GOAL OF THE EXERCISE: Render the material from the line with "Given: Open the" up to and including the line with "Looking at the" as a Markdown table with the columns Row and Line, skipping blank lines and leaving out the pictures.

EXERCISE DATA:
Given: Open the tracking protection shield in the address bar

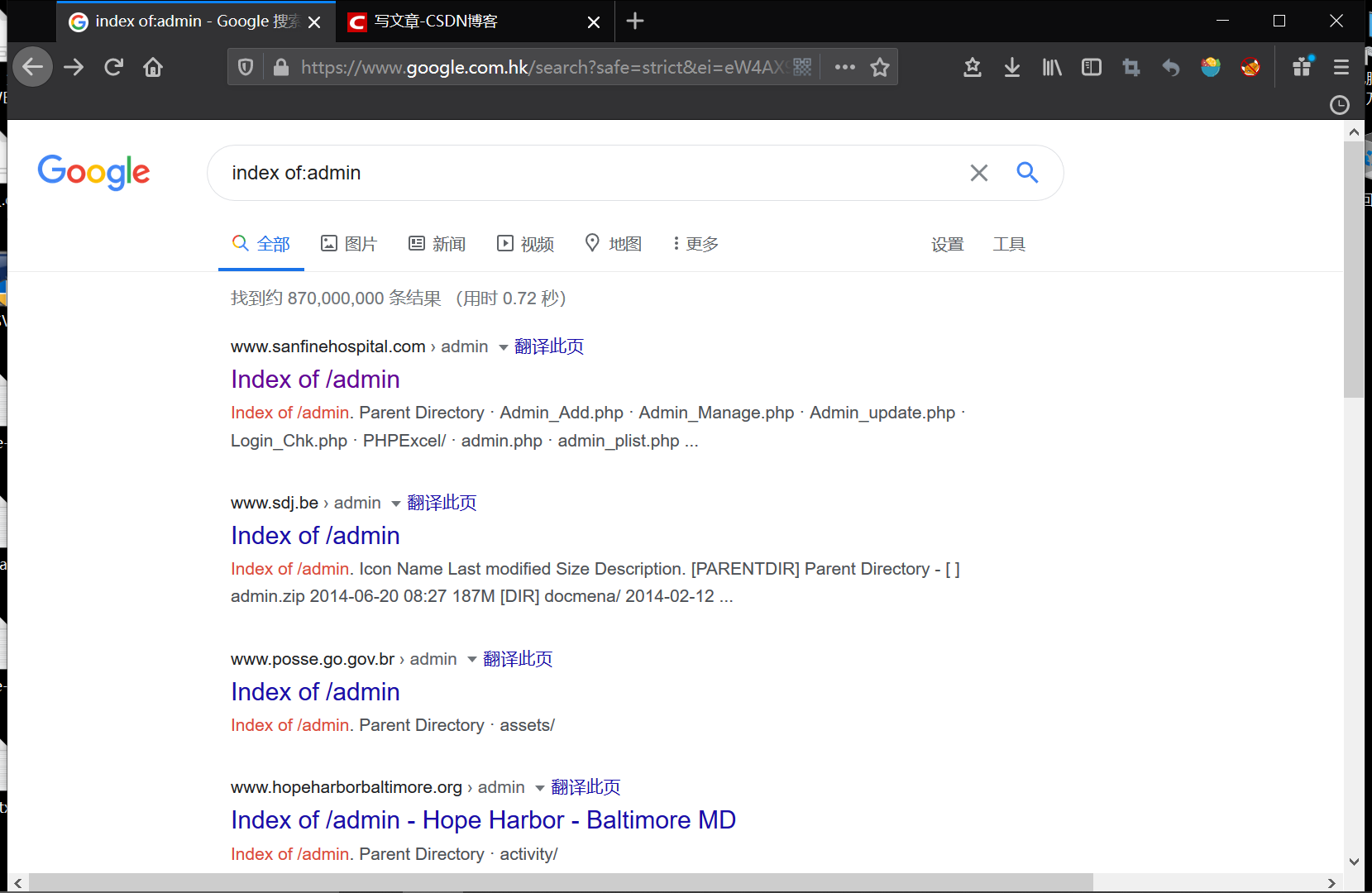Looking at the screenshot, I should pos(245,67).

--

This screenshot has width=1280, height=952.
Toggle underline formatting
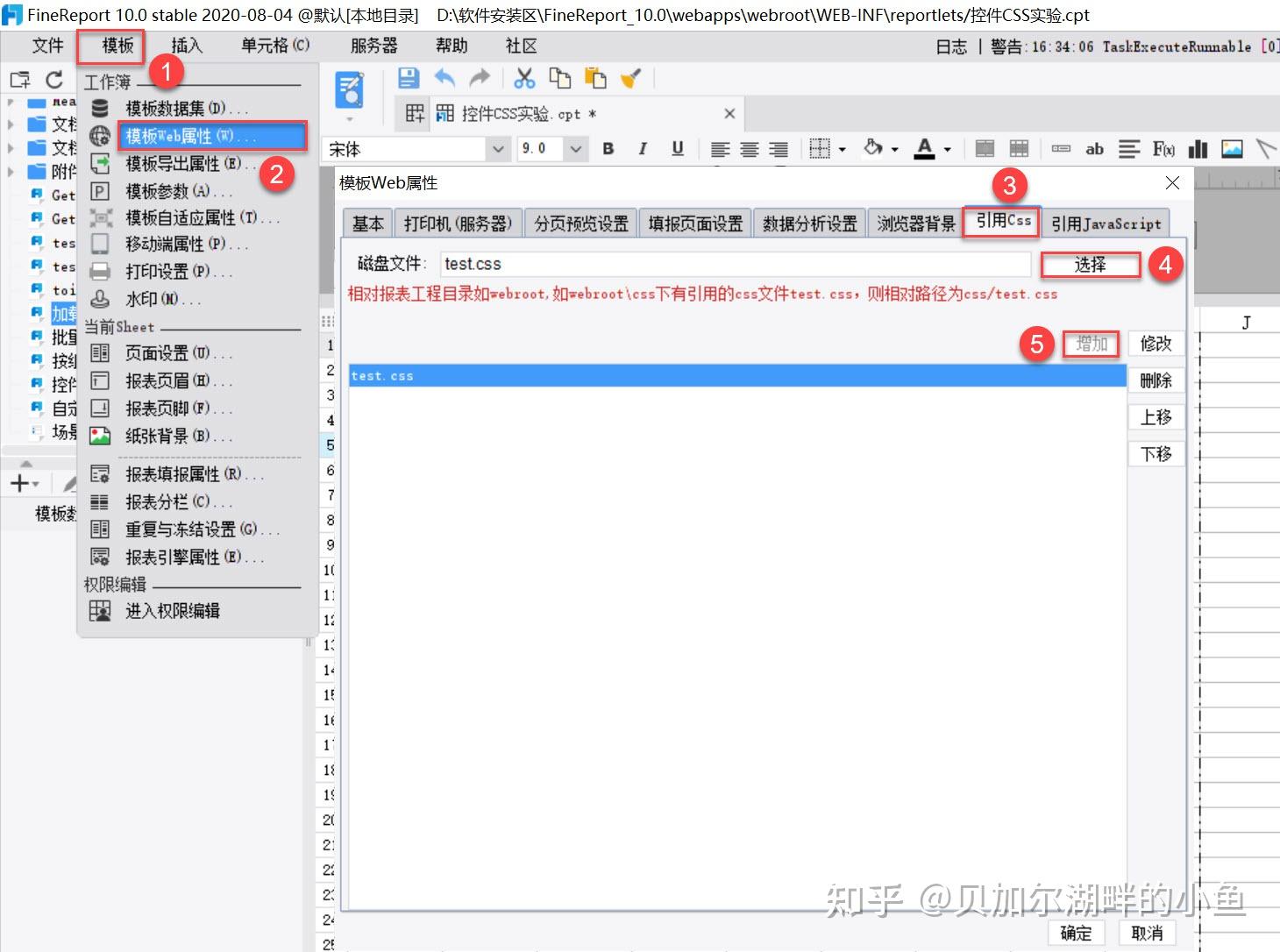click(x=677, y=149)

TASK OUTPUT:
| Row | Line |
|---|---|
| 1 | Given: Open the tracking protection shield in the address bar |
| 2 | Looking at the screenshot, I should pos(245,67). |